### What the task requires
Print the listing below from its opening line through the line holding "Click the sparkle", both ends included.

### Provided information
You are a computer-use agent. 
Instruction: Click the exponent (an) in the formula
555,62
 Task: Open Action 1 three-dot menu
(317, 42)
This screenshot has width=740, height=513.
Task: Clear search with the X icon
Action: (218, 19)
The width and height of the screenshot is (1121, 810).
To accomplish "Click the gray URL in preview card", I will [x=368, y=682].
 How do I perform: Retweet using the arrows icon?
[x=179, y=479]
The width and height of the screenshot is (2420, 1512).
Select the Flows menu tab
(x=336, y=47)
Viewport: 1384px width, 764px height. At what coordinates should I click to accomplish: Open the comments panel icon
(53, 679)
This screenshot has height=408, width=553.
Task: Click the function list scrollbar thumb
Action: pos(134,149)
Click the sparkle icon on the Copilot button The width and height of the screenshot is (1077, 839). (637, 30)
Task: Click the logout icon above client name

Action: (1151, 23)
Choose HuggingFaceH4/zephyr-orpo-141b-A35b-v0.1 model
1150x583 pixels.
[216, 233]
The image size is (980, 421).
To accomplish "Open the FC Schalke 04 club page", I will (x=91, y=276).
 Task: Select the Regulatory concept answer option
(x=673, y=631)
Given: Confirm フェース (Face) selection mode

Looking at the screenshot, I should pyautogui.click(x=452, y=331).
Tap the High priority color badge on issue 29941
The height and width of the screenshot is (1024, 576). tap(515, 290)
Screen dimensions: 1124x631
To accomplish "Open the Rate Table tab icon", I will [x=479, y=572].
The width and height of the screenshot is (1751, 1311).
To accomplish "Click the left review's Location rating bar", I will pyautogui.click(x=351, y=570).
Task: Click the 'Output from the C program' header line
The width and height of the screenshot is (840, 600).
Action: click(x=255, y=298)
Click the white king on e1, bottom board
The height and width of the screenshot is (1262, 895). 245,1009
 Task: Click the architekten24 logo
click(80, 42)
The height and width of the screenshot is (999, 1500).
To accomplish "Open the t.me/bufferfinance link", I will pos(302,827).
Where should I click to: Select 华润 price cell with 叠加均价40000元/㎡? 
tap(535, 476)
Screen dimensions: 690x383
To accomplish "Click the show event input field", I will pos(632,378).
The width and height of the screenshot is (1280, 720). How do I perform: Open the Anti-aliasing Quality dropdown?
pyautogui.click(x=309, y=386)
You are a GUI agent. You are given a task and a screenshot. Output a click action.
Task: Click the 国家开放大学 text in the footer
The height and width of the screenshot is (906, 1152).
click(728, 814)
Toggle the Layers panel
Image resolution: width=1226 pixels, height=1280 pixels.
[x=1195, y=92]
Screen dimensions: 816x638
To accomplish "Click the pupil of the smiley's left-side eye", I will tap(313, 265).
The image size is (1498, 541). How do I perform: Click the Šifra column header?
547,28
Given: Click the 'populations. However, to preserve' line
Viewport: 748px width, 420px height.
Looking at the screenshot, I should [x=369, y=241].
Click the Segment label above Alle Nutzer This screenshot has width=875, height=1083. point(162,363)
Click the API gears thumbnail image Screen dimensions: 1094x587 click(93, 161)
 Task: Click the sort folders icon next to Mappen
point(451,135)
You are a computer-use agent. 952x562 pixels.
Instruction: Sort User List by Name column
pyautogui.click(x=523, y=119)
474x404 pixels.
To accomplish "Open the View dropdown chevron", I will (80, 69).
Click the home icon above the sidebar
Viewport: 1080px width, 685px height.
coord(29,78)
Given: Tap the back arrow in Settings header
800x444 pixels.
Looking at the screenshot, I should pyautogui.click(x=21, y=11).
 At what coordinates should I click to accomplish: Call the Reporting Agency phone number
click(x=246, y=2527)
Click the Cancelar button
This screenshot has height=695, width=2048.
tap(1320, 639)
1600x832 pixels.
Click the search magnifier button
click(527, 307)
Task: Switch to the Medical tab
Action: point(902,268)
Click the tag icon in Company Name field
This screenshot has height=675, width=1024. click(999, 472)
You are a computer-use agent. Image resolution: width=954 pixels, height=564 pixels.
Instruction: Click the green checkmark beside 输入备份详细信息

### Final answer
You are a computer-use agent. 
Instruction: Click the exponent (an) in the formula
555,62
 Task: Open Action 1 three-dot menu
(317, 42)
This screenshot has width=740, height=513.
Task: Clear search with the X icon
Action: (218, 19)
The width and height of the screenshot is (1121, 810).
To accomplish "Click the gray URL in preview card", I will [x=368, y=682].
 How do I perform: Retweet using the arrows icon?
[x=179, y=479]
The width and height of the screenshot is (2420, 1512).
Select the Flows menu tab
(x=336, y=47)
Viewport: 1384px width, 764px height. At what coordinates should I click to accomplish: Open the comments panel icon
(53, 679)
This screenshot has height=408, width=553.
Task: Click the function list scrollbar thumb
Action: pos(134,149)
Click the sparkle icon on the Copilot button The width and height of the screenshot is (1077, 839). (637, 30)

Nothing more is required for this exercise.